Sigh. I thought training was the least of my worries .... :(
 
Steelweaver,

If you read the responses carefully instead of waiting for what you expect to hear, you might realise that people have in fact answered your questions.

It boils down to this IMO. COMMON SENSE and experimentation. Here's an idea. Why not try different rep/set/split variations and see which works best for you. I'm sorry if i sound sarcastic, because i'm not. You have to experiment, we are all built differently inside and out. Anyone that simply arbitrarily applies a number on sets or reps or time spent in the gym as their measure for overtraining is way off the mark and too caught in bullshit 'trends' which are spouted off by the media and supplement companies to make money.

Are you growing off 16 sets for legs. If yes, why are you concerned about overtraining. That is the one tangible barometer of whether you are overtraining; growth or lack of it. Who gives a f**k what others say. If you are growing and happy with your progress it gives you some evidence that your body is responding to your training methods.

I admire your dedication and thirst for knowledge, but can't help but feel you get waaaaaay to caught up in the supposed 'science' of this sport. It all comes back to trial and error, common sense and ability to critically and objectively analyse.

No one here can TELL you what to do. People here give advice, you take it in, analyse it and then objectively choose which, if any of the advice you take in at all.
 
You know what, vinylgroover - that is EXACTLY what I am going to do :) (Maybe not RIGHT now, with 3.5 weeks to go, but post-comp)

And I think that's one of the best posts I've seen on this board.
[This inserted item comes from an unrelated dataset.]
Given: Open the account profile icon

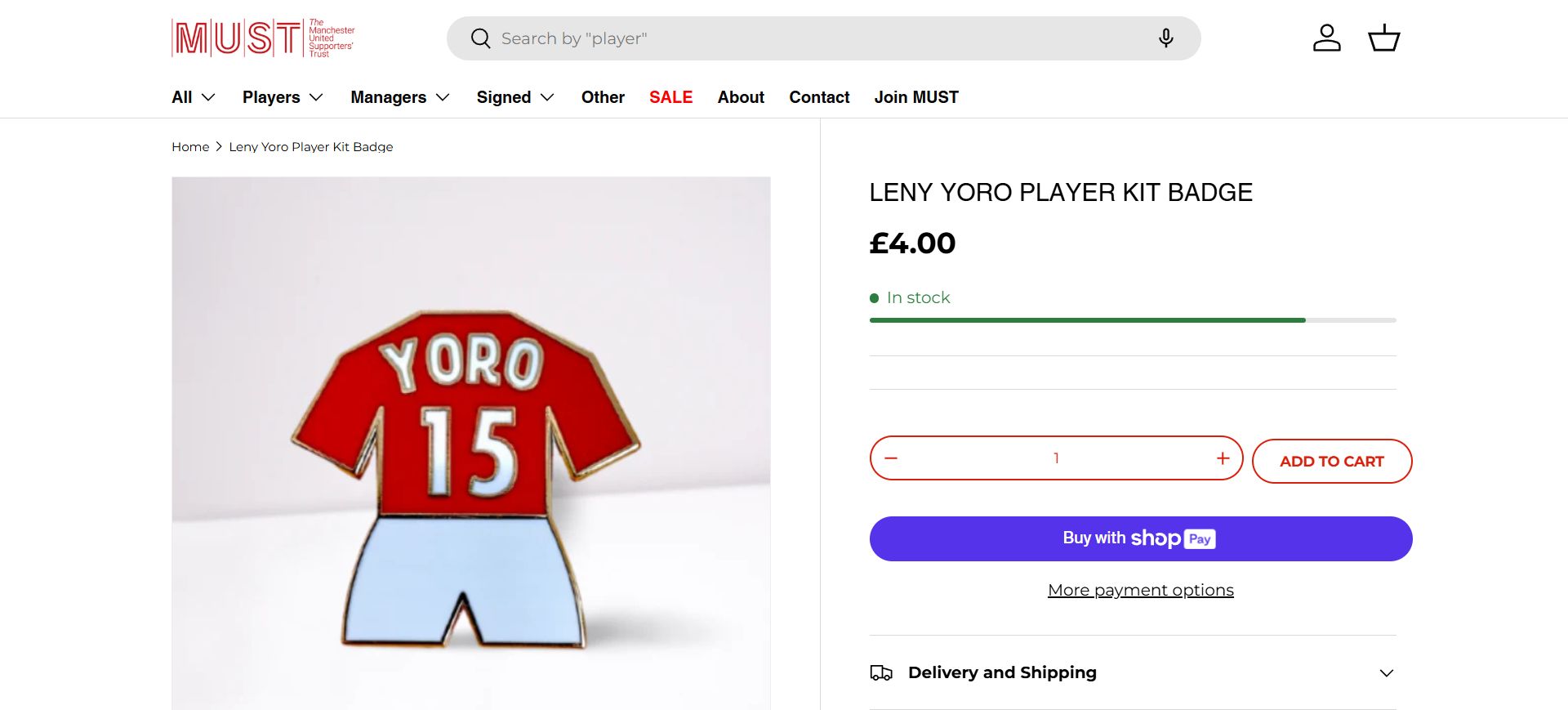Looking at the screenshot, I should pos(1326,38).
Thank you.

You are right - I urgently desire to know more, more about everything to do with the whole sport - I just love training. Even now, with the diet and the stress, the only part of the day where I really feel OK is during my workouts - even if I feel exhausted or sick, I still always feel better after a workout.
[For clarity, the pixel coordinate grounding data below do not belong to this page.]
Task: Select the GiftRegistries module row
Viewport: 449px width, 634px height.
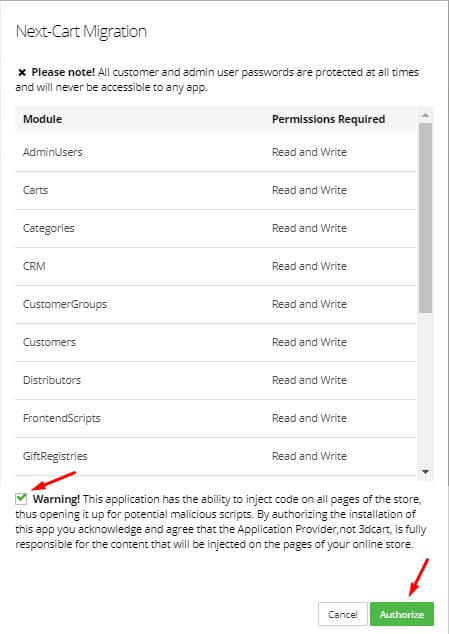Action: pos(216,456)
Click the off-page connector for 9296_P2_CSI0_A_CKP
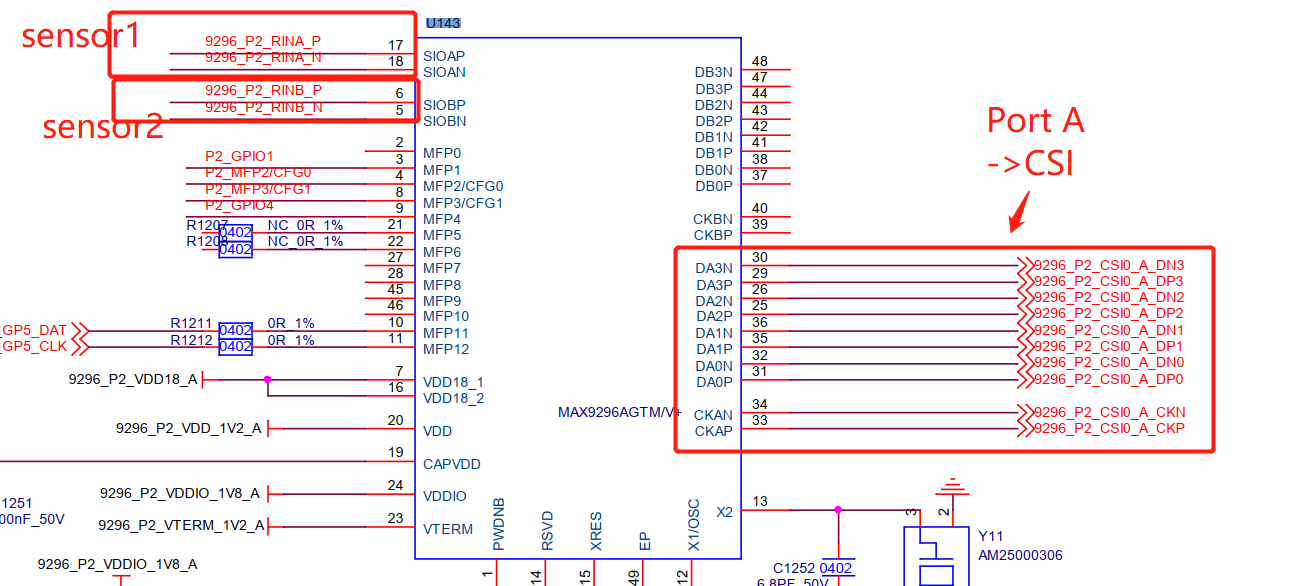The height and width of the screenshot is (586, 1289). coord(1025,428)
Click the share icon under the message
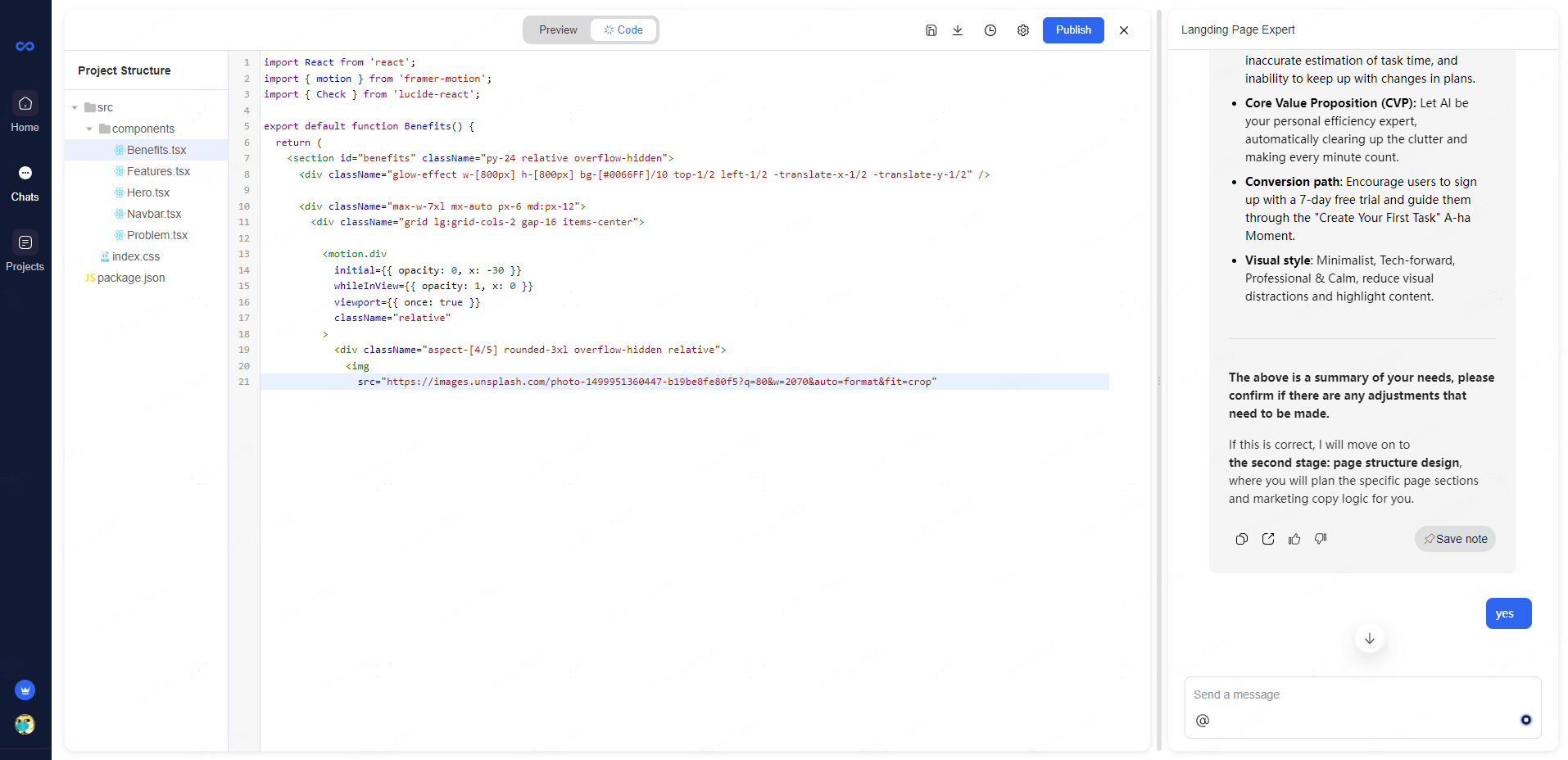1568x760 pixels. tap(1268, 539)
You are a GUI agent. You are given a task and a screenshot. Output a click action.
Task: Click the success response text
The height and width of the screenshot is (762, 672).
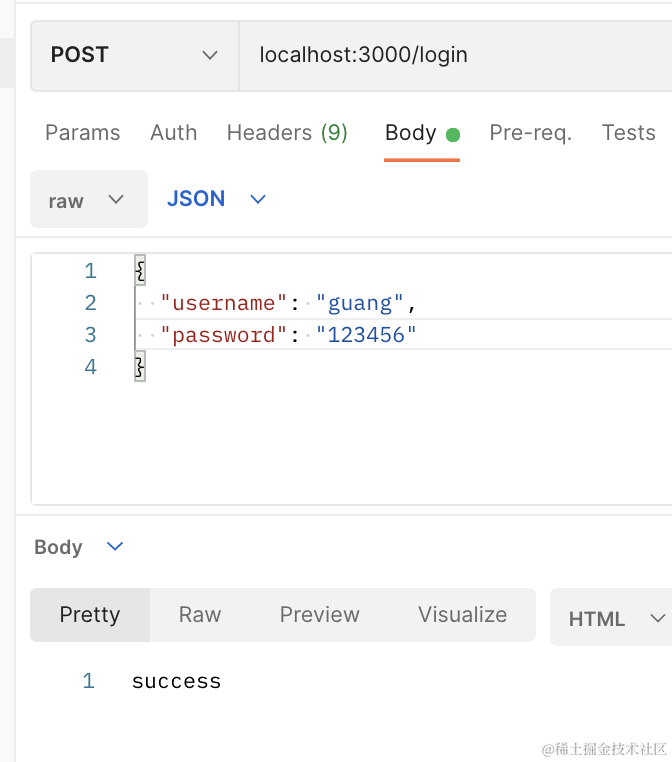(176, 682)
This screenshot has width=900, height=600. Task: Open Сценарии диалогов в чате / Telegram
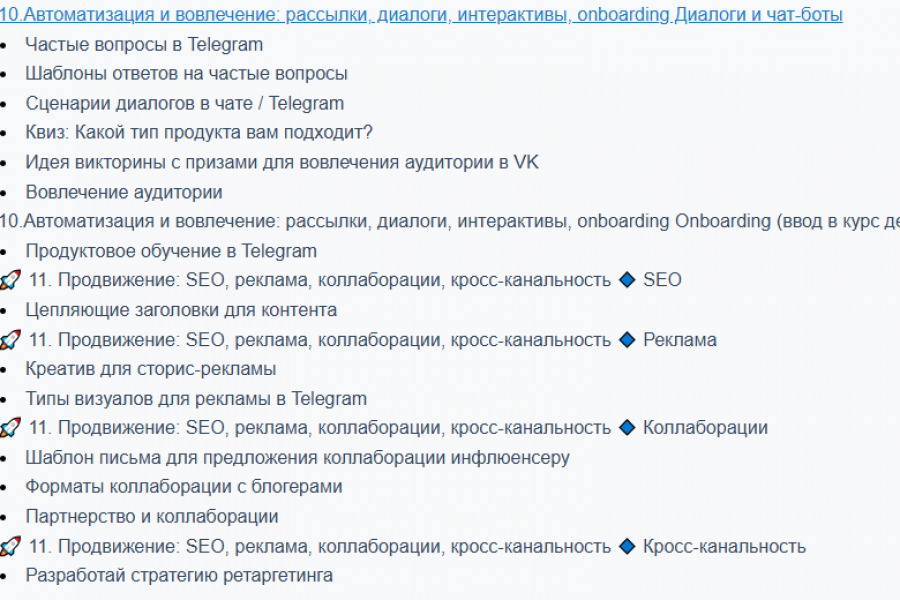(184, 103)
I guess the original thread was just a need/desire/curiosity to know what people are actually doing, and how - I mean, it DOES make sense, if one can train for less time for the same results, to do so, right?
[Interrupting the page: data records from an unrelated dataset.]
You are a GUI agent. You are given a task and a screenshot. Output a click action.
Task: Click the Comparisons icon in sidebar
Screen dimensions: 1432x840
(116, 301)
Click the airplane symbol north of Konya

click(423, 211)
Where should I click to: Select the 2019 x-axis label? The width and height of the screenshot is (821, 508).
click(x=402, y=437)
Anyway, thanks again, that was a good post - I'm gonna let this go now .....

Releeeeeaaaasse .....
 
WarLobo said:


One thing we need to keep in mind is muscle fiber ratio. I'm sure you have heard of "slow twitch" and "fast twitch" muscles. Welp, as you may have guessed, we don't all have the same make-up. Some folks have more fast twitch and some have more slow twitch. And lets not forget the these ratios change in reguard to the location of the muscle.

WarLobo,
Does a majority of slow twitch or fast twitch fibers in a specific muscle correspond to strength or size? For instance, if your calves grow easily (LUCKY YOU!) does that mean there is an abundance of fast twitch fibers, or that if your arms don't grow there's an abundance of slow twitch fibers? I think I remember a high school field hockey coach telling me that having more slow twitch fibers meant more endurance whereas having more fast twitch means speed (like sprints).
 
Steel,
Just wanted to say I admire you for sticking to your pre-contest prep, I know how hard that can be. Just a little word of advice, though by now I'm sure you know this: when you ask any question about training (or anything really) on these boards you will get several different answers from trustworthy sources who are all convinced they're correct. Don't let them drive you crazy. The best advice I got was from New@ who told me to pick one trusted person and stick to that one source of advice. I know that I personally drove myself to extreme frustration when I was doing the precontest dieting because I tried too hard to follow all of the advice, even though I really should have quit worrying and stuck to what the trainer told me to do. She was focusing on cleaning up my foods and I was making a lot of progress; meanwhile I was already worrying myself about the GI of different fruits when it wasn't even necessary yet - I was making fine progress without those complications. Just as VinylGroover said, go with what works in practice for YOU.